What Is SIM Binding; How It Impacts WhatsApp, Telegram, Arattai, Other Apps

The Department of Telecommunications (DoT) last week issued an order to messaging apps such as WhatsApp, Telegram, and Arattai, requiring them to ensure SIM binding. This means these apps must always be linked to a SIM card for continued service.

The order comes against the backdrop of “misuse” of telecommunication identifiers and equipment for cybersecurity purposes, according to the government.

“It has come to the notice of the Central Government that some App-Based Communication Services, which use mobile numbers to identify customers/users or to provide services, allow users to access their services without the underlying Subscriber Identity Module (SIM) being present in the device,” the order dated November 8 stated, according to The Hindu Businessline.

It added that “this feature is posing a challenge to telecom cybersecurity, as it is being misused from outside the country to commit cyber-frauds.”

To prevent this, the DoT has directed tech companies operating communication apps to ensure their apps remain continuously linked to the SIM card installed in the device.

Without this, the government wants the companies to make “it impossible to use the app without that specific, active SIM.”

What the Order Means for Users

For most users, day-to-day messaging will continue as usual. Apps will work the same, but they will now depend more closely on the SIM used during registration. Users may experience occasional verification checks or be asked to log in again from time to time.

However, people who use these apps on devices without a SIM, or who keep their SIM in one phone but use the app on another, may experience interruptions or be logged out more frequently.

The order introduces two major changes: apps must regularly confirm that the SIM used to register the account is still in the device. If the SIM is removed or inactive, the app must pause services until the correct SIM is reinserted.

Web versions, such as WhatsApp Web, will automatically log users out every six hours. To reconnect, users will need to scan a fresh QR code, verifying that the user and device are genuine.

What App Makers Need to Do

Communication platforms must confirm to the government within 120 days that these requirements have been fully implemented. App developers are expected to implement all changes within 90 days of receiving instructions.

They are also required to file a compliance report with the Department of Telecommunications within 120 days.
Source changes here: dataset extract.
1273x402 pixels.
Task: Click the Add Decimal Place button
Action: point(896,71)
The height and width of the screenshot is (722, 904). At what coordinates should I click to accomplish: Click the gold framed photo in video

Failure to comply may result in action under the Telecommunications Act, 2023, the amended Telecom Cyber Security Rules, 2024, and other relevant laws.

Industry Question the Logic

While the government aims for stronger traceability by requiring every messaging app account to be linked to a physical SIM, critics argue the impact may be limited and could inconvenience regular users. Some cybersecurity experts note that fraudsters often use SIMs obtained with fake or borrowed documents, commit scams quickly, and discard them. Thus, tying apps to SIMs may not fully prevent such activity.

According to a report by the Economic Times, some in the tech industry argue that the DoT may have overstepped its mandate, as the directions significantly change how popular messaging apps function in India without public consultation or technical feasibility checks.

Government officials, however, told the publication that the order applies only to entities using telecommunication identifiers such as mobile numbers. If apps do not want SIM binding, they should avoid using mobile numbers as identifiers.

In addition to SIM binding, the DoT plans a Mobile Number Verification (MNV) platform to confirm that numbers belong to legitimate users and are not being misused. App operators, however, have raised concerns that this could create unnecessary friction for legitimate users while bad actors adapt or migrate elsewhere.